The event with author Jenny Milchman and agents Donald Maass and Janet Reid went great. That Barnes and Noble has a lovely dedicated event space, and even a “green room” for speakers to wait in. Jenny and I snapped pics of each other like giggly teenagers.




It was wonderful to see old friends there, and it was wonderful to see so many strangers (always a treat when a lot of strangers come to a book event!). My agent brought a good camera and took this nice shot of the talk itself:


Another agent from my agency wrote a little about the event, pretty accurately in my opinion. Here is a relevant quote:

I recently attended a panel given by two agents and two authors—one of the agents, full disclosure, was my boss, and one of the authors is one of our clients. Over the course of the hour they each spoke about writing and the publishing process—from the point of view of the author and the agent—and about what makes a good book. Don Maass, my boss, spoke about what he thinks makes a book “work” where other books with similar themes might not.

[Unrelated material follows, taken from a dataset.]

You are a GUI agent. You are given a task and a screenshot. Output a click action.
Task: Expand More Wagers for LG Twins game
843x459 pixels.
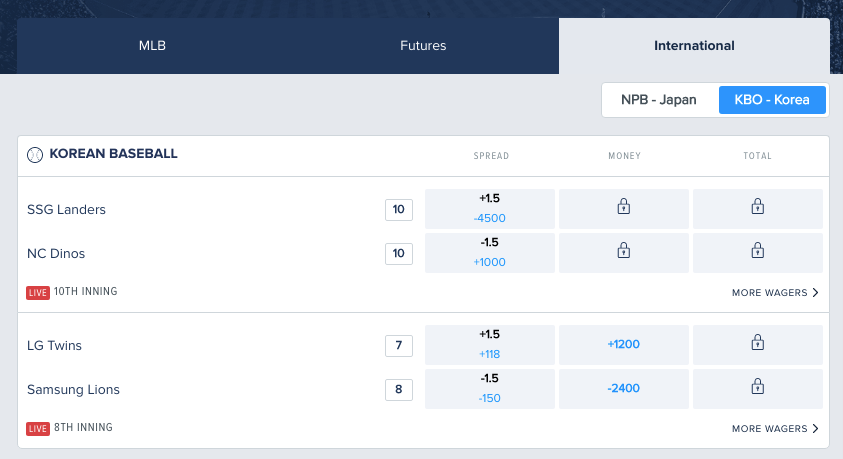pyautogui.click(x=775, y=428)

Janet Reid, uber-agent, talked about books keeping her from going into the office because she has to find out what happened. Jenny Milchman, whose debut novel Cover of Snow just came out, talked about writing eight books before this one found a home with a Big Six publisher. Emily Winslow, whose second novel Start of Everything was just published, talked about finding freedom as a writer, releasing herself from fear through her early days writing poetry. At the end of all this discussion I was energized to get back to work, but it was time for questions from the audience—and the very first question was on how important social media is to an agent or publisher.

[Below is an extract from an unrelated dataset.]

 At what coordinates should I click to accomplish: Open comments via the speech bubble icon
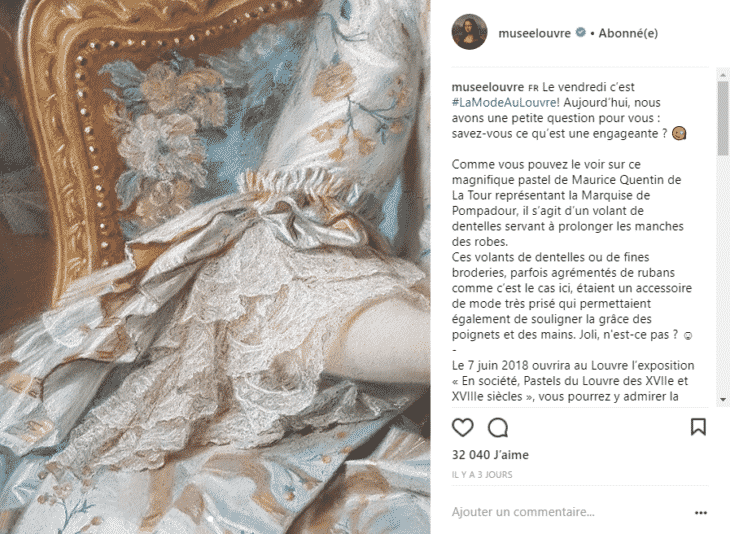(x=498, y=427)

Talk about putting the cart before the horse! And the questions that followed—do I need to pay someone to write a proposal for a nonfiction project? What about autobiography?—were equally off the mark. It is not constructive for an author to think about their twitter feed more than their writing. It is not constructive for an aspiring writer to think about how they’re going to get published before they’ve even finished the book. I venture to guess that an author who is worrying aloud about their social media presence has a deeper fear, that there is something missing from their work that is keeping it from finding a home. I advise them to work on that first. Aspiring writers should aspire to write, and the business of writing is a bit of a long game. But if an aspiring writer with talent then works hard, works long, and is constructive about their craft, then I think they’ll have pretty good luck.

After, I went out for shakes with friends. New York is just getting more full of memories.


It’s rare that I travel without children. These are some of the differences that stand out:

1) Packing for just oneself feels impossibly simple and light. I keep thinking, “It can’t be this easy, can it??”

2) Since the family is staying home, no need for the pre-trip stress of readying the house to be unoccupied.

3) Airport security with only one pair of shoes to come off and one bag to send through is laughably simple. Heck, I remember the days of having to wake up a sleeping baby so I could fold up his stroller and heave it up onto the conveyor belt, one-handed, while holding the now vocal and annoyed baby with the other. Downside: because I will be a lone adult instead of a mom, I will probably be sent through the creepy backscatter machine instead of getting to follow my boys through the regular metal detector.

4) Even with my sweetheart’s frequent flying, we never have enough air miles to upgrade all of us. With me flying alone, however, and it being low season, I have finagled an upgrade. I will drink champagne! I will swivel my seat to face my laptop on a desk beside me, or face the TV shows diagonal to me, or the fancy food in front of me, or even to LIE FLAT. I consider this upcoming flight to be a vacation entirely on its own.

I grew up close enough to New York that my best friend and I occasionally ditched school to catch one of the frequent commuter trains into the city instead. New York is the city of my childhood, and I’m delighted to be “coming home” for a few days.

From “Envoy” by Billy Collins, a message to his just-published book:

"stay out as late as you like,
don't bother to call or write,
and talk to as many strangers as you can."